## Tarea 1
Reescribe la parte del fragmento sobre las redes sociales y la política que comienza en "El siglo XXI" y termina después de "de dicho país.", cambiando "Facebook" por "Twitter".
## Tarea 2
Continúa el fragmento sobre las redes sociales y la política a partir de su última oración.

## Fragmento
━━━━━━━━
El siglo XXI ha sido el escenario de la transición de los modos de influencia política a través de los medios de comunicación social. Asistimos a la consolidación de las redes sociales como los medios de mayor impacto en la política. La victoria de Barack Obama se debió en gran medida al efectivo uso del Facebook. A través de las redes se apuntaló la denominada “Primavera árabe” que derrocó a regímenes nacionalistas en Egipto, Túnez y Libia. Su utilidad se probó también en Europa con el derrocamiento del gobierno democrático de Ucrania, que fue sucedido luego por el actual gobierno filofascista de dicho país.
━━━━━━━━
## Datos del ejercicio
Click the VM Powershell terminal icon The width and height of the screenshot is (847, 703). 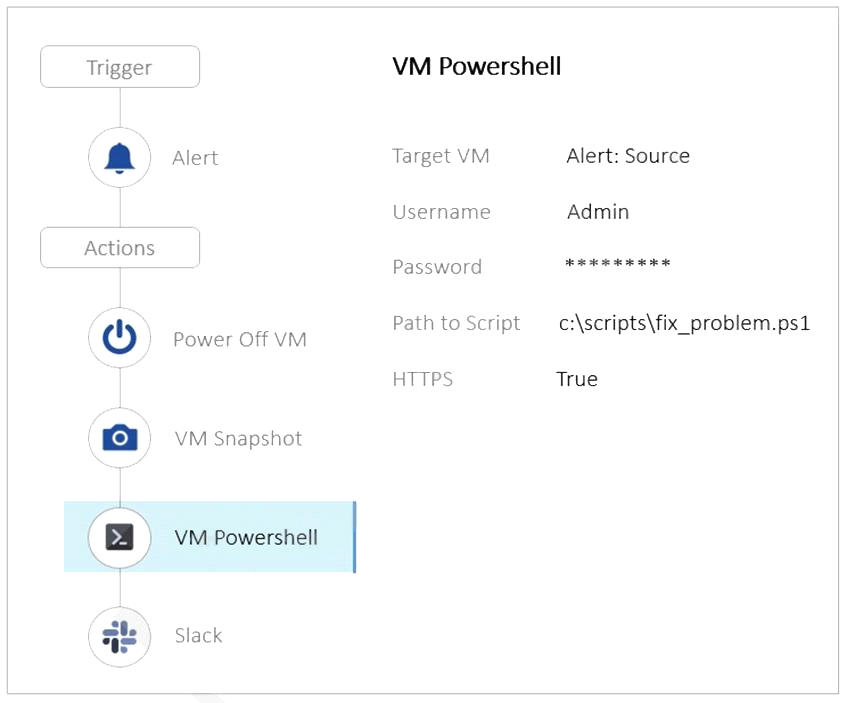119,537

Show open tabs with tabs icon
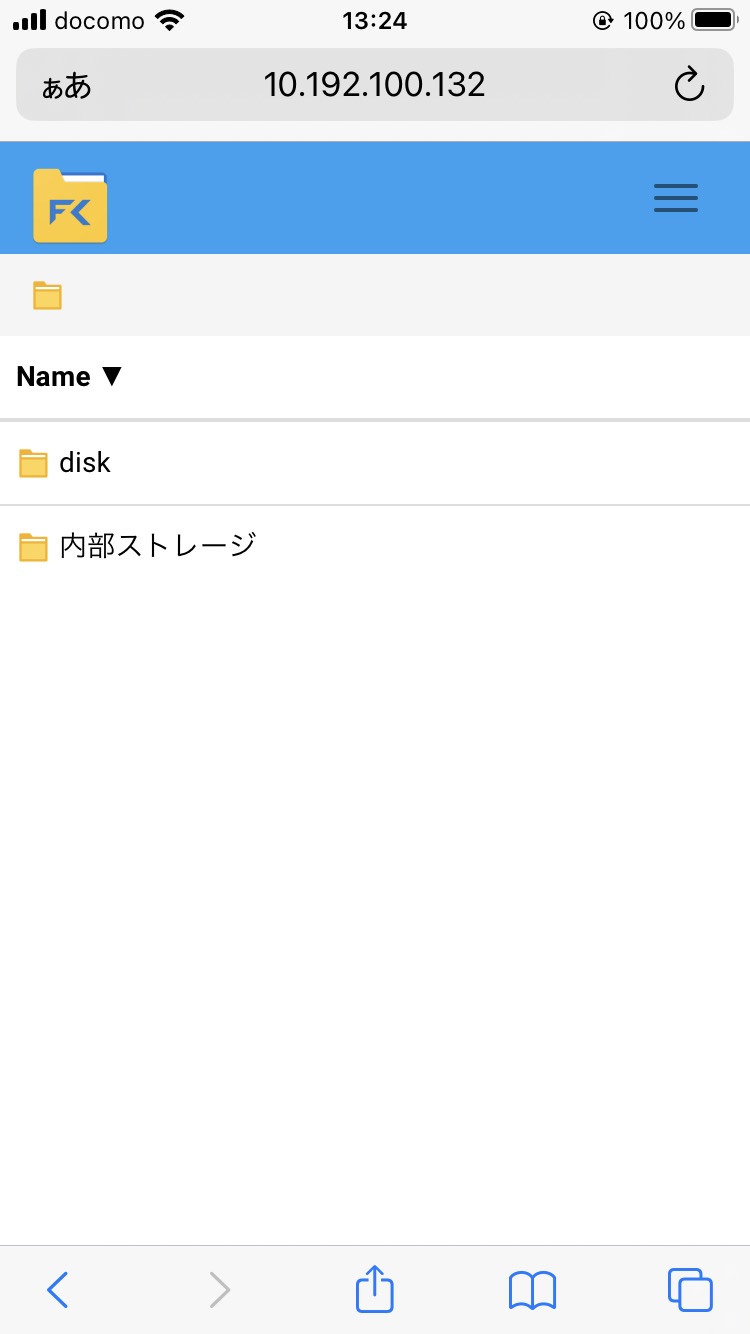point(690,1290)
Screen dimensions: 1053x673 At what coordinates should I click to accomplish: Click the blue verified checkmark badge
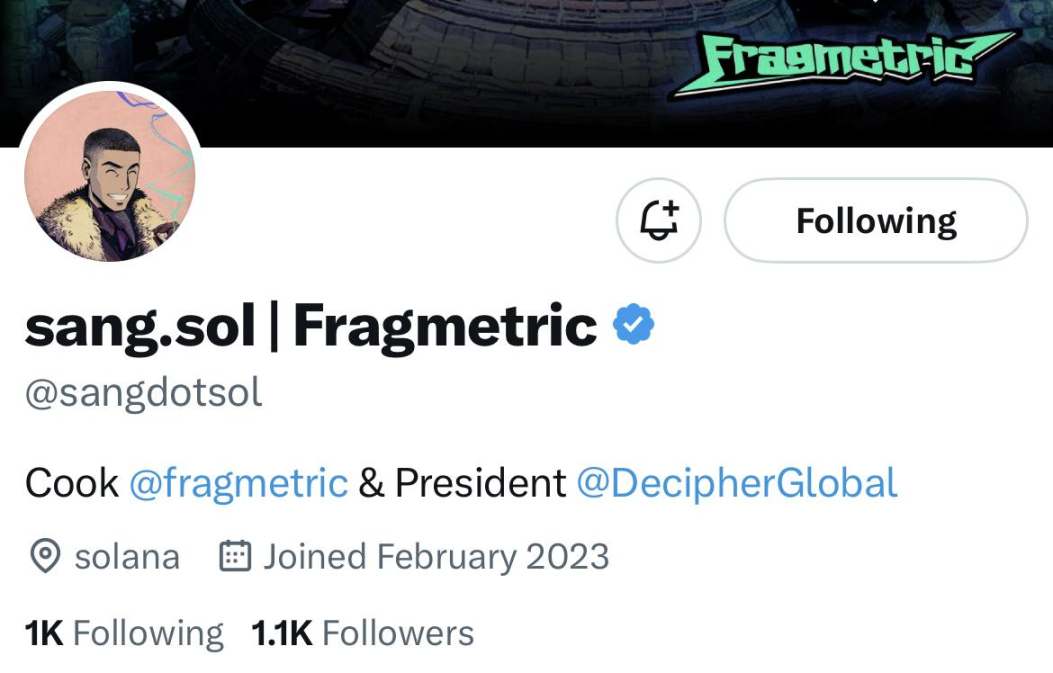pyautogui.click(x=633, y=326)
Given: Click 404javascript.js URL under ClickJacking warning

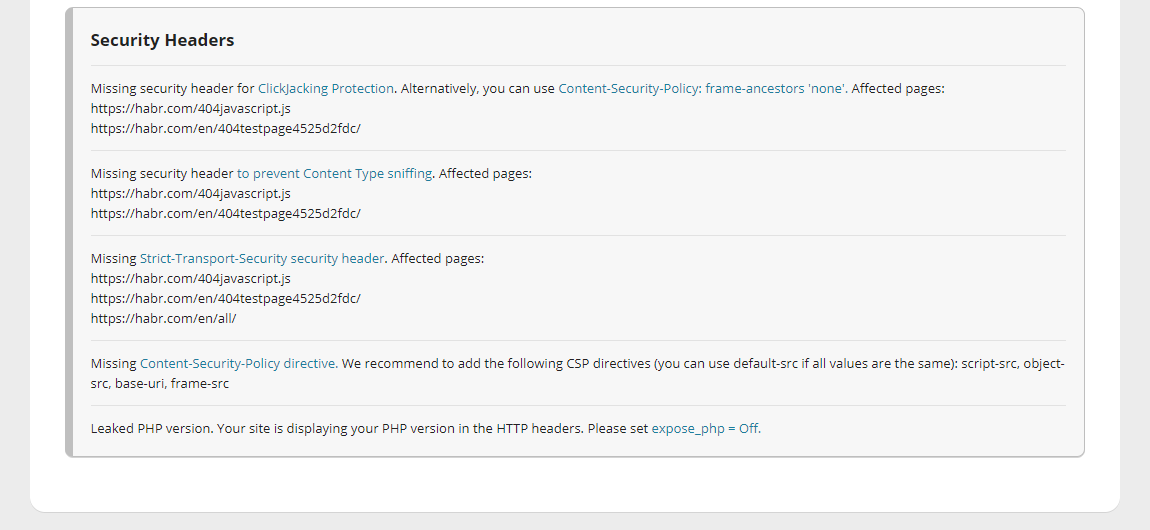Looking at the screenshot, I should click(x=190, y=109).
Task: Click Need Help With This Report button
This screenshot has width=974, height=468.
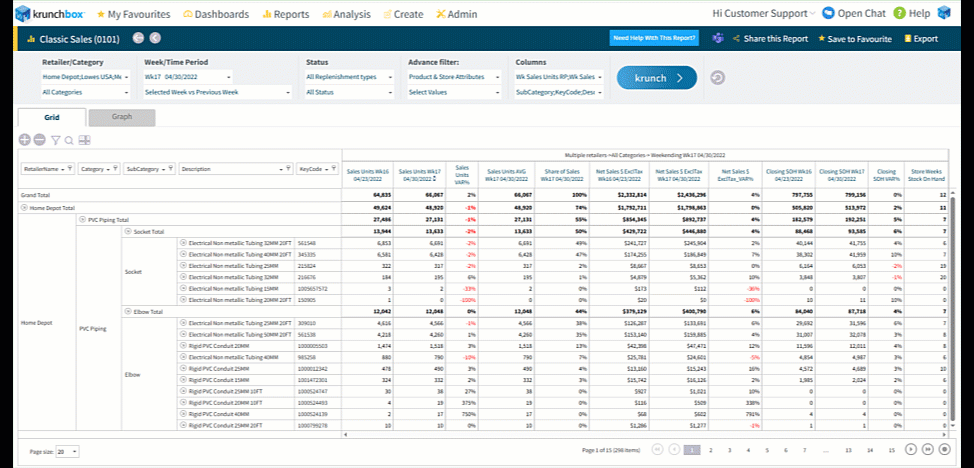Action: (655, 38)
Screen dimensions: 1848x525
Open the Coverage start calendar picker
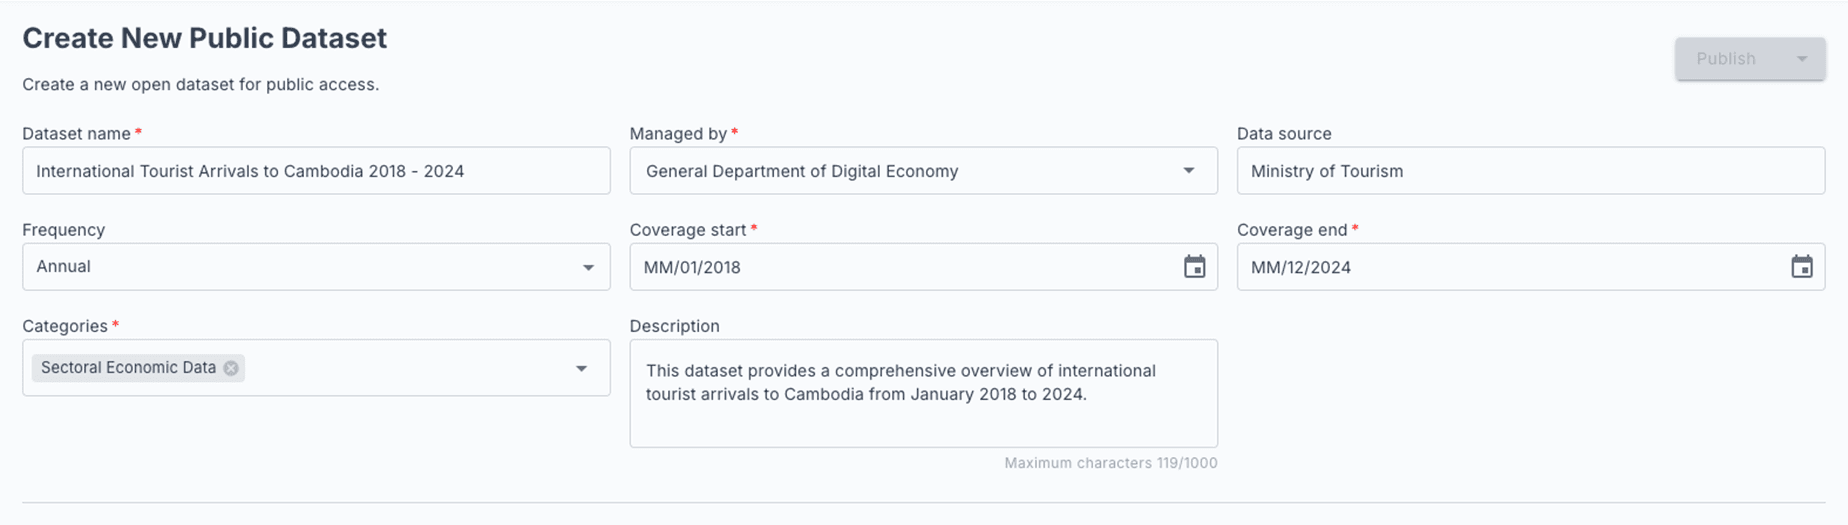pyautogui.click(x=1194, y=267)
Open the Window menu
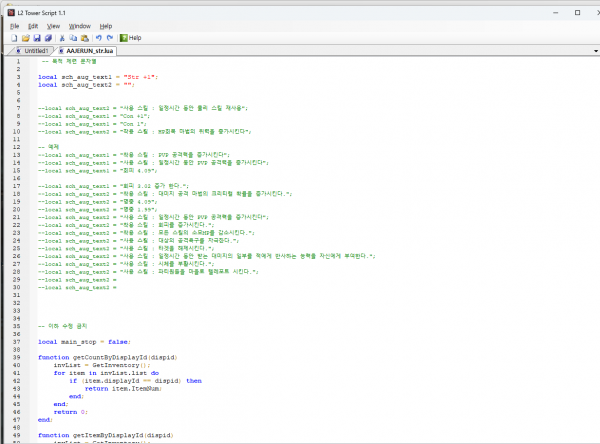This screenshot has width=600, height=444. pos(78,25)
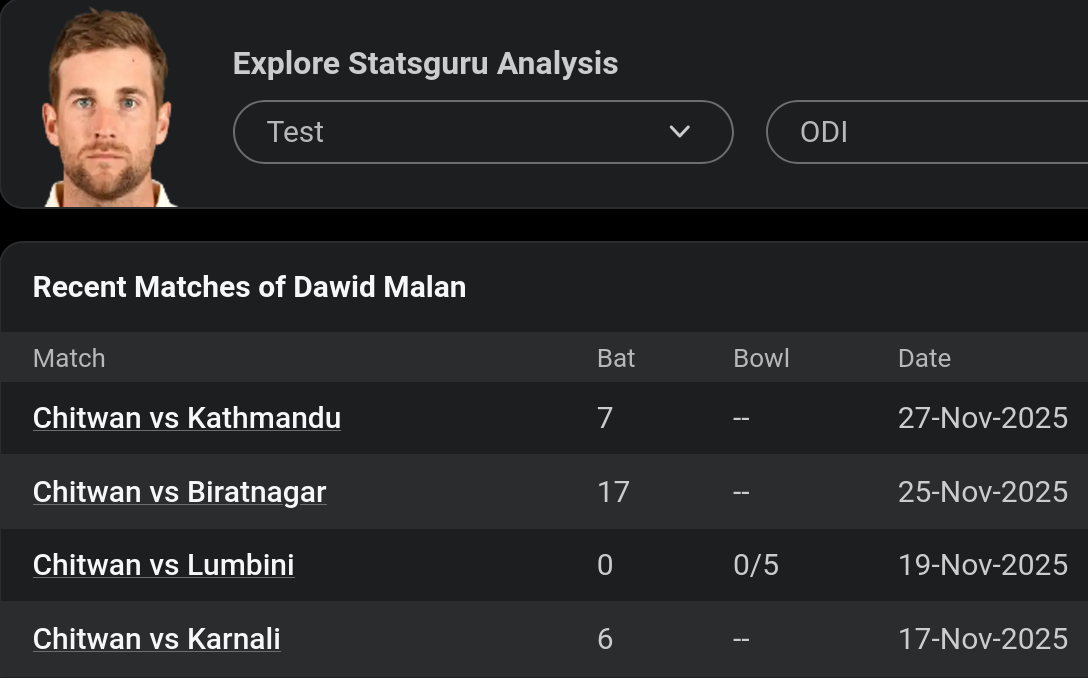Click the 0/5 bowling figure for Lumbini match
The width and height of the screenshot is (1088, 678).
point(756,565)
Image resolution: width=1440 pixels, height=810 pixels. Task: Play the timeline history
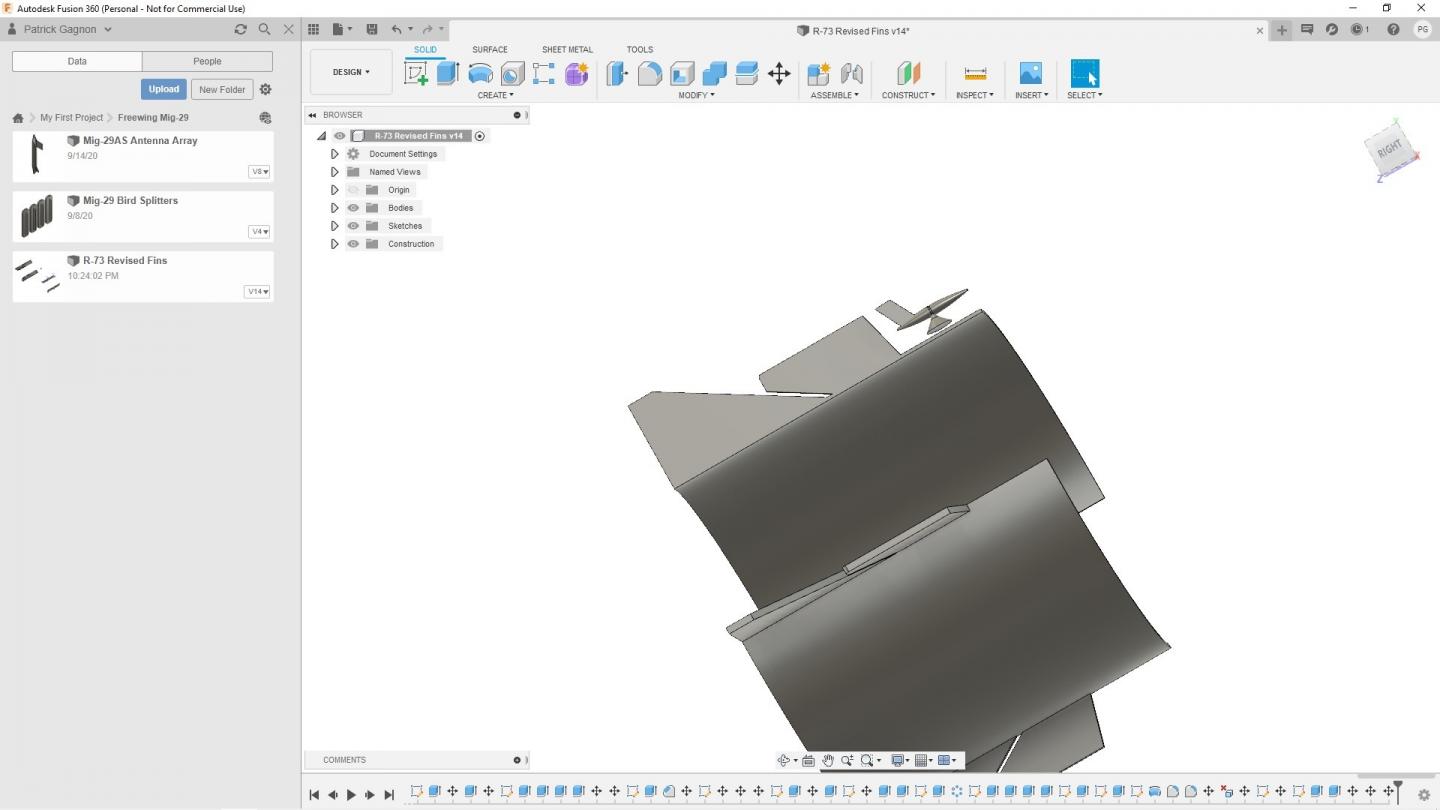[x=351, y=795]
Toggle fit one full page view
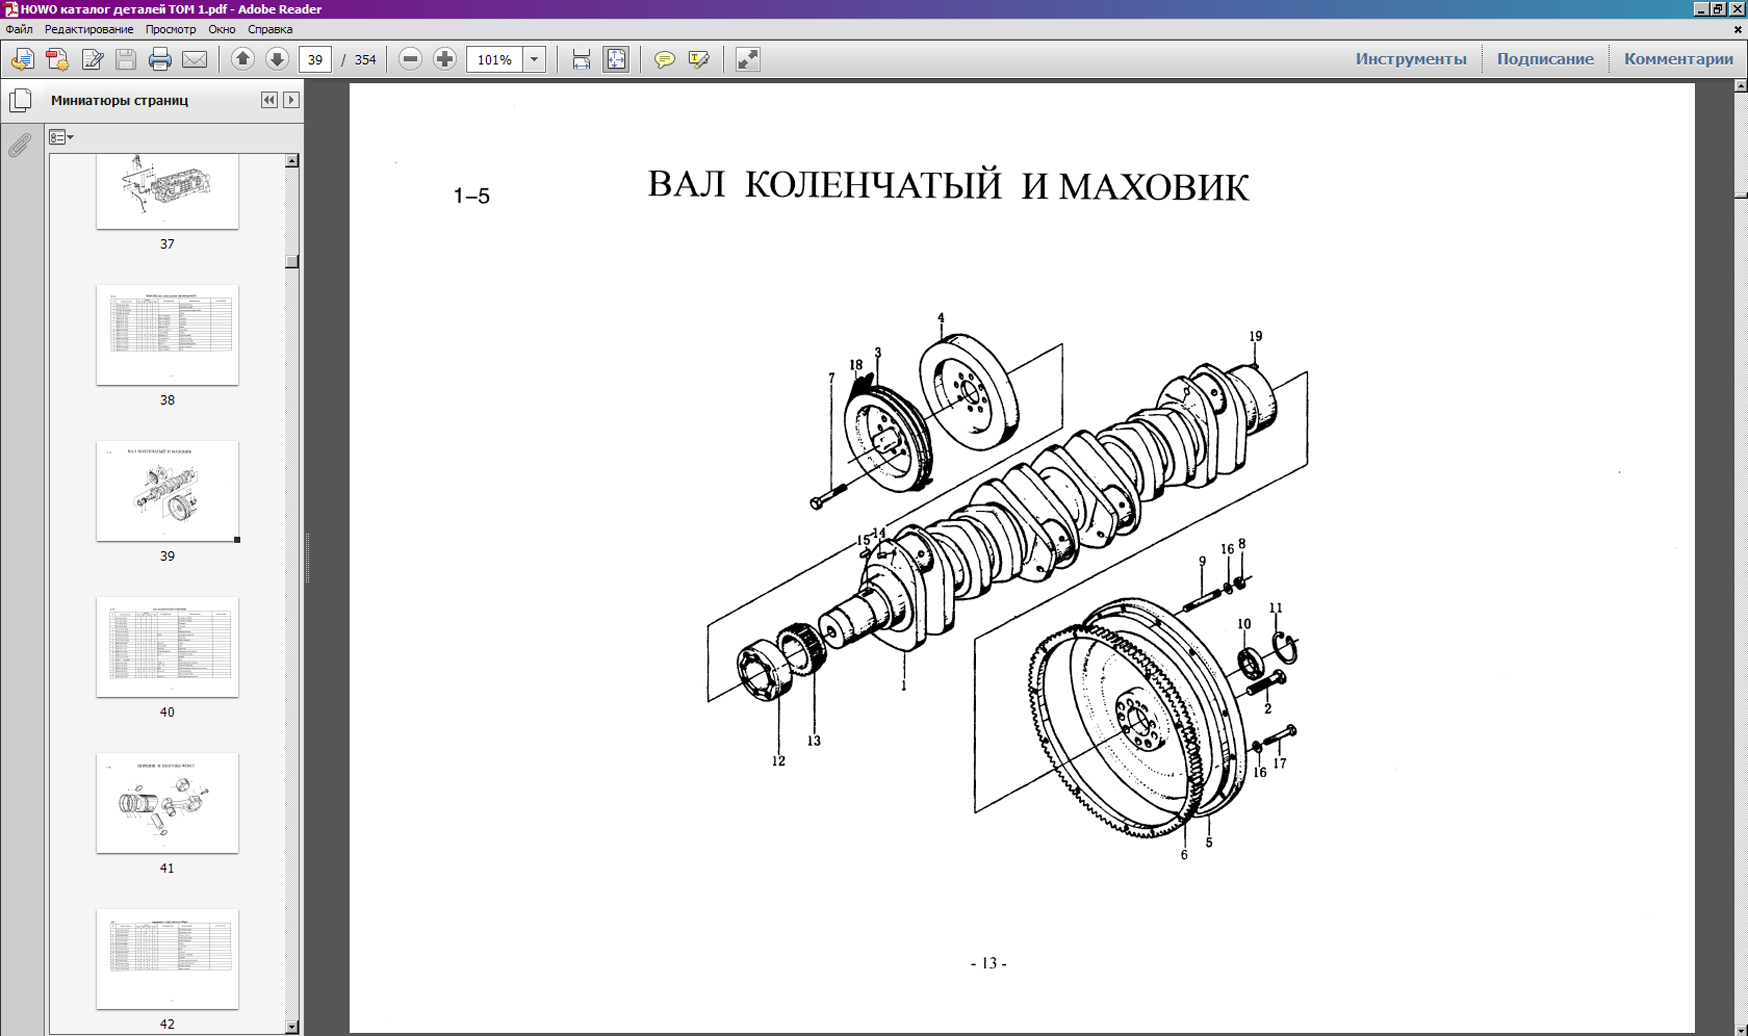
━━━━━━━━
## Respuesta esperada 1
El siglo XXI ha sido el escenario de la transición de los modos de influencia política a través de los medios de comunicación social. Asistimos a la consolidación de las redes sociales como los medios de mayor impacto en la política. La victoria de Barack Obama se debió en gran medida al efectivo uso del Twitter. A través de las redes se apuntaló la denominada “Primavera árabe” que derrocó a regímenes nacionalistas en Egipto, Túnez y Libia. Su utilidad se probó también en Europa con el derrocamiento del gobierno democrático de Ucrania, que fue sucedido luego por el actual gobierno filofascista de dicho país.

## Respuesta esperada 2
El sentimiento antieuropeo que logró el éxito del brexit en el Reino Unido, la derrota en el referéndum del proceso de paz en Colombia y la victoria opositora en Bolivia el 21 de febrero también demostraron lo efectiva que puede ser la manipulación política a través de las redes sociales. Las victorias de personalidades tan cuestionadas como Donald Trump o Jair Bolsonaro tampoco hubieran sido posibles sin las redes sociales. Bolsonaro ganó prácticamente sin movilizarse, a través de mentiras permanentes y reiteradas difundidas por WhatsApp.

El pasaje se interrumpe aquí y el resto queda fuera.